··· Study material

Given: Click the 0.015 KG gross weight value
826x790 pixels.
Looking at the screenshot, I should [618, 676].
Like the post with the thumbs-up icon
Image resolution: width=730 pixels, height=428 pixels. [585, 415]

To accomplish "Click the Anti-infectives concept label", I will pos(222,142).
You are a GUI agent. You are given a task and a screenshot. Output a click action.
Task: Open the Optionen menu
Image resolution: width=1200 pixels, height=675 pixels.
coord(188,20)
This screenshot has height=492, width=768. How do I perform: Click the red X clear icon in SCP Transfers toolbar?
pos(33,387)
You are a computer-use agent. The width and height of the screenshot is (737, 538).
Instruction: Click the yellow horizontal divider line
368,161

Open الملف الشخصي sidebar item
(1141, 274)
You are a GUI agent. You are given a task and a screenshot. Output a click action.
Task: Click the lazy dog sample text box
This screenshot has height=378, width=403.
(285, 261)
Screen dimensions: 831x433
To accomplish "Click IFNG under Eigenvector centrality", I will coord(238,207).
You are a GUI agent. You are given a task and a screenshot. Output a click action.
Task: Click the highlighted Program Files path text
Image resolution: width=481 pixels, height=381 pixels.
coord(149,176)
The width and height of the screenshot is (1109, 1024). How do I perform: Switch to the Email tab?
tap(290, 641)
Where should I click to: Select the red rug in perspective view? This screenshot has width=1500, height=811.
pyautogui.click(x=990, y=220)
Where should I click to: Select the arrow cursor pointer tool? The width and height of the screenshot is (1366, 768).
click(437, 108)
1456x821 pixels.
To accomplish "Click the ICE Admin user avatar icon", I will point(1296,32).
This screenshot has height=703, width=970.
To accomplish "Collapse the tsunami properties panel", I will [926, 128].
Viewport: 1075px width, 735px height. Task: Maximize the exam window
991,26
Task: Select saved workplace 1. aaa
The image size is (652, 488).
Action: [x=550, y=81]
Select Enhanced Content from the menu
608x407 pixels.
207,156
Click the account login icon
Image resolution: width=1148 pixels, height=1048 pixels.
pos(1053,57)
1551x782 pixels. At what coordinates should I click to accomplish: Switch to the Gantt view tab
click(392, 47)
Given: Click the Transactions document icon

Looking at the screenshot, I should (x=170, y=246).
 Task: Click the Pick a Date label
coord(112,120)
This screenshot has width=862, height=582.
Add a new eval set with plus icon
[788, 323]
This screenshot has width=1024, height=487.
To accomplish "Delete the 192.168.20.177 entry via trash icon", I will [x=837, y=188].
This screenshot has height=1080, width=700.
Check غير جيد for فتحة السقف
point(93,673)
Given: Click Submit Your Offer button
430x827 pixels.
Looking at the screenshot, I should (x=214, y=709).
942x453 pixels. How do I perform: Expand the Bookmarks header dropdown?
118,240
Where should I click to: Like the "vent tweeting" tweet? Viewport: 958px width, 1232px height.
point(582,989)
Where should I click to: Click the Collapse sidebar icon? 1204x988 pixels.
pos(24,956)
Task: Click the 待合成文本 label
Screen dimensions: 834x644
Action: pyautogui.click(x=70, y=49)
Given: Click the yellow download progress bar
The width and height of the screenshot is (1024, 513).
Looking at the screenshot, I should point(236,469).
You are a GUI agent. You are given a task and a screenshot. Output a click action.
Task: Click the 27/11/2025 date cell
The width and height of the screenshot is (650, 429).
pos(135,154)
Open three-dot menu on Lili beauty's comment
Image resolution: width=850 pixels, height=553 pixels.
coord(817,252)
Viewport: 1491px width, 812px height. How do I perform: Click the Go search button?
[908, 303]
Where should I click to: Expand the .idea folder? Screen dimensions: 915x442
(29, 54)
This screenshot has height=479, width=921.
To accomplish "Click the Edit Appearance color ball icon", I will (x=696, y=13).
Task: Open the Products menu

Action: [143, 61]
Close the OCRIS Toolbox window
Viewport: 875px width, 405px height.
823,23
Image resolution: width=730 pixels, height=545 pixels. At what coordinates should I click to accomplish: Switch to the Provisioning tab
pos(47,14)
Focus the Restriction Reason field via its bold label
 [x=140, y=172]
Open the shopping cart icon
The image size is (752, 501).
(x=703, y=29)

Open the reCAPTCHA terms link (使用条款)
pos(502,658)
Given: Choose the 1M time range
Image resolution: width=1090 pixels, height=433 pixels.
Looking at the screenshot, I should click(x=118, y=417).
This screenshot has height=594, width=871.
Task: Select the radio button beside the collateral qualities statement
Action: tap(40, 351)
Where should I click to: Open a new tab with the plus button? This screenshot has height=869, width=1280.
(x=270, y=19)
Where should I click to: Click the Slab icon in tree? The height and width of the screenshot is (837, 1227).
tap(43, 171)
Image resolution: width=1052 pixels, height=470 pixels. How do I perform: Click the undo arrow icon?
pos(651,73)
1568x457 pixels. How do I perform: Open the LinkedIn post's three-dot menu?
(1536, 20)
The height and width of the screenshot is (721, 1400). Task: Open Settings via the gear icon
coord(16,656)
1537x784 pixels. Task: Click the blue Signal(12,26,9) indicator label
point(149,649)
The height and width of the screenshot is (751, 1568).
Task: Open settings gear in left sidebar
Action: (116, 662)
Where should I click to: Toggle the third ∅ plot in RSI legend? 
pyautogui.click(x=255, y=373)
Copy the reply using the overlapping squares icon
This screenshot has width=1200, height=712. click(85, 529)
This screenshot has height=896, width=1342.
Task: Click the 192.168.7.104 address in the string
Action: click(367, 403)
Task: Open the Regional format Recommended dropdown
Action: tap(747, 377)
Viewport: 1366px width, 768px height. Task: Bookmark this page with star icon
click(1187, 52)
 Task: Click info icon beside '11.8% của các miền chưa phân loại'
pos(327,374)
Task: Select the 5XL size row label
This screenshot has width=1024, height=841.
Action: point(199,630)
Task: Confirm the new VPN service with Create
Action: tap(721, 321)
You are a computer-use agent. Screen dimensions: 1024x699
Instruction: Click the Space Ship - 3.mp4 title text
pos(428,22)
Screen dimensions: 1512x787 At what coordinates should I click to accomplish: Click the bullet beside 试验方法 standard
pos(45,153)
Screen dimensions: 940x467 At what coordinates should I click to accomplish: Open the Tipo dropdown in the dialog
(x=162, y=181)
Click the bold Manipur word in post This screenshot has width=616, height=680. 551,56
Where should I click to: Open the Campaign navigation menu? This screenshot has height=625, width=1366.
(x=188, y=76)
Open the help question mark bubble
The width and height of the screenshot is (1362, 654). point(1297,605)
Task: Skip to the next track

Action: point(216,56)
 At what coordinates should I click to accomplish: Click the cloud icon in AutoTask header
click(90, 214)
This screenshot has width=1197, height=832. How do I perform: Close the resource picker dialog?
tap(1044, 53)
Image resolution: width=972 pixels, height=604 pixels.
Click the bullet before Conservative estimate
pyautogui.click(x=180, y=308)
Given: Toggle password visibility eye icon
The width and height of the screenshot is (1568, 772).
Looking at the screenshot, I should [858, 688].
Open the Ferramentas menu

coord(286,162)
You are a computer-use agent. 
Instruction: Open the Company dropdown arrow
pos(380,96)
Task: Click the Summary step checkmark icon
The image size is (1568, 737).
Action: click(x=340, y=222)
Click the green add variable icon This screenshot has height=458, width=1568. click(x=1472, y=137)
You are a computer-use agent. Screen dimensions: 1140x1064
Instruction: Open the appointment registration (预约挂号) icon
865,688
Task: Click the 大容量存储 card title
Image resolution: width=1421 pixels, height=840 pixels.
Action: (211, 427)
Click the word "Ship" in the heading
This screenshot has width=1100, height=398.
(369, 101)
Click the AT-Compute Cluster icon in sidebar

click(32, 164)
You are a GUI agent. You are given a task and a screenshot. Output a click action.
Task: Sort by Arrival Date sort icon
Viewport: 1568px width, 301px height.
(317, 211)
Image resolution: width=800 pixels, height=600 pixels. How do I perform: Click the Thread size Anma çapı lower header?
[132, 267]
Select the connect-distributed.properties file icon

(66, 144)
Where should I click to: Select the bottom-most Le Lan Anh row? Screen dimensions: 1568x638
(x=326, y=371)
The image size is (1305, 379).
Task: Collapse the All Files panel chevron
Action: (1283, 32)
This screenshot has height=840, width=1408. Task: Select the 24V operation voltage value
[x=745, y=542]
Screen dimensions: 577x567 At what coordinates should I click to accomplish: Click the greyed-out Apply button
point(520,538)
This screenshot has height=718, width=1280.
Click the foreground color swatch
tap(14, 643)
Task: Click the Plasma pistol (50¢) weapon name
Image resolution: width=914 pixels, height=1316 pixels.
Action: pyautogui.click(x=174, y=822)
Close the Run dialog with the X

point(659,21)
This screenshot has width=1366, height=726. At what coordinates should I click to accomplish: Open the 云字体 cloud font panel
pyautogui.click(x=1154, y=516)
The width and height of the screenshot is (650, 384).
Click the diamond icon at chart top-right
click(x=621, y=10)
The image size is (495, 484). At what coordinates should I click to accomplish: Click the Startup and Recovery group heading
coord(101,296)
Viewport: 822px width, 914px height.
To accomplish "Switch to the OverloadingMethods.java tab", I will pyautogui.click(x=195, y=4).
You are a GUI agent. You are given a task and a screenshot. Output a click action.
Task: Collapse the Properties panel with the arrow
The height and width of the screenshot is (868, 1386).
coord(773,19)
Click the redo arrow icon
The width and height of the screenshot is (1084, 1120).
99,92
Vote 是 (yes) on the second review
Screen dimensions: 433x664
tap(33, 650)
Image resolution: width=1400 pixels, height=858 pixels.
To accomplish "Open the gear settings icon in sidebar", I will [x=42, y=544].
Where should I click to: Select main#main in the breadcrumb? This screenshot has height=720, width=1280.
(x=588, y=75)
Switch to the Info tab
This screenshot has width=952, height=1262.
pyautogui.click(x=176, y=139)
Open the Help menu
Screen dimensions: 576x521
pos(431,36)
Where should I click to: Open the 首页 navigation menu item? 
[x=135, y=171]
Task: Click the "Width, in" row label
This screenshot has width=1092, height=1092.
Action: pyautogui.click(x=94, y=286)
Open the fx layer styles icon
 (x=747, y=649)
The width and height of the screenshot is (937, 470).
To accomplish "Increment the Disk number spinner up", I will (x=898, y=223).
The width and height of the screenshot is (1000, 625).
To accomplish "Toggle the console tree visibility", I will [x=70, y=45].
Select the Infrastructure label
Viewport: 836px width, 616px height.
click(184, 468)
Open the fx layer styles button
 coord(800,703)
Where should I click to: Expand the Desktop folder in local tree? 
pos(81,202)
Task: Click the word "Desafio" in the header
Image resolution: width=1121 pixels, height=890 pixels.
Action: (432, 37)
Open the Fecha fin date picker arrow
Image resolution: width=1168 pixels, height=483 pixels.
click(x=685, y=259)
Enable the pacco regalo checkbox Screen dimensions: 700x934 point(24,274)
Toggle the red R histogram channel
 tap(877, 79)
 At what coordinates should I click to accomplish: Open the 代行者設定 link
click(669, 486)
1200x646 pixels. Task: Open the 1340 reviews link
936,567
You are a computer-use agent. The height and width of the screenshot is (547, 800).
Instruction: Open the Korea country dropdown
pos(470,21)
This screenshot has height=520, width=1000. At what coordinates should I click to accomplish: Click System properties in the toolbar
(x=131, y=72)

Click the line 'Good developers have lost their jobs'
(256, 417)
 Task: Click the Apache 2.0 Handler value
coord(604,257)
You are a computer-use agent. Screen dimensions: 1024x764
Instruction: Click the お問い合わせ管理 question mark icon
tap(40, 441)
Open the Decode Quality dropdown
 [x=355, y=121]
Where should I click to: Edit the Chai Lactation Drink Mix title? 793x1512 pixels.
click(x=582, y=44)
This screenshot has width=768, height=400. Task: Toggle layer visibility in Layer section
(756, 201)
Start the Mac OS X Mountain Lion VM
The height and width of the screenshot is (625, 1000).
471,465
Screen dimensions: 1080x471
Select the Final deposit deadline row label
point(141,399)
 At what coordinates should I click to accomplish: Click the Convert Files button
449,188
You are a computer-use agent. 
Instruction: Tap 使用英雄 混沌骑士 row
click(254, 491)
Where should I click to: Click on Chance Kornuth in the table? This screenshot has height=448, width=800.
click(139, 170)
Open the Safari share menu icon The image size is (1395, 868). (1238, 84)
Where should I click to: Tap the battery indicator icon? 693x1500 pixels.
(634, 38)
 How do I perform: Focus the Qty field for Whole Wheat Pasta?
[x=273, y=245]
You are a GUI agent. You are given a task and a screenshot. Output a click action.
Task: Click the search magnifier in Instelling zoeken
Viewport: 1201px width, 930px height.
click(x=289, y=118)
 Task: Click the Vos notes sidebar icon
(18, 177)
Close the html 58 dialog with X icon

······

- Activity
Starting at the line above that contains "The height and width of the screenshot is (868, 1386).", repeat each line exactly up to and including the line that contains "Open the Help menu", and stop there.

- Task result
The height and width of the screenshot is (868, 1386).
coord(773,19)
Click the redo arrow icon
The width and height of the screenshot is (1084, 1120).
99,92
Vote 是 (yes) on the second review
Screen dimensions: 433x664
tap(33, 650)
Image resolution: width=1400 pixels, height=858 pixels.
To accomplish "Open the gear settings icon in sidebar", I will [x=42, y=544].
Where should I click to: Select main#main in the breadcrumb? This screenshot has height=720, width=1280.
(x=588, y=75)
Switch to the Info tab
This screenshot has width=952, height=1262.
pyautogui.click(x=176, y=139)
Open the Help menu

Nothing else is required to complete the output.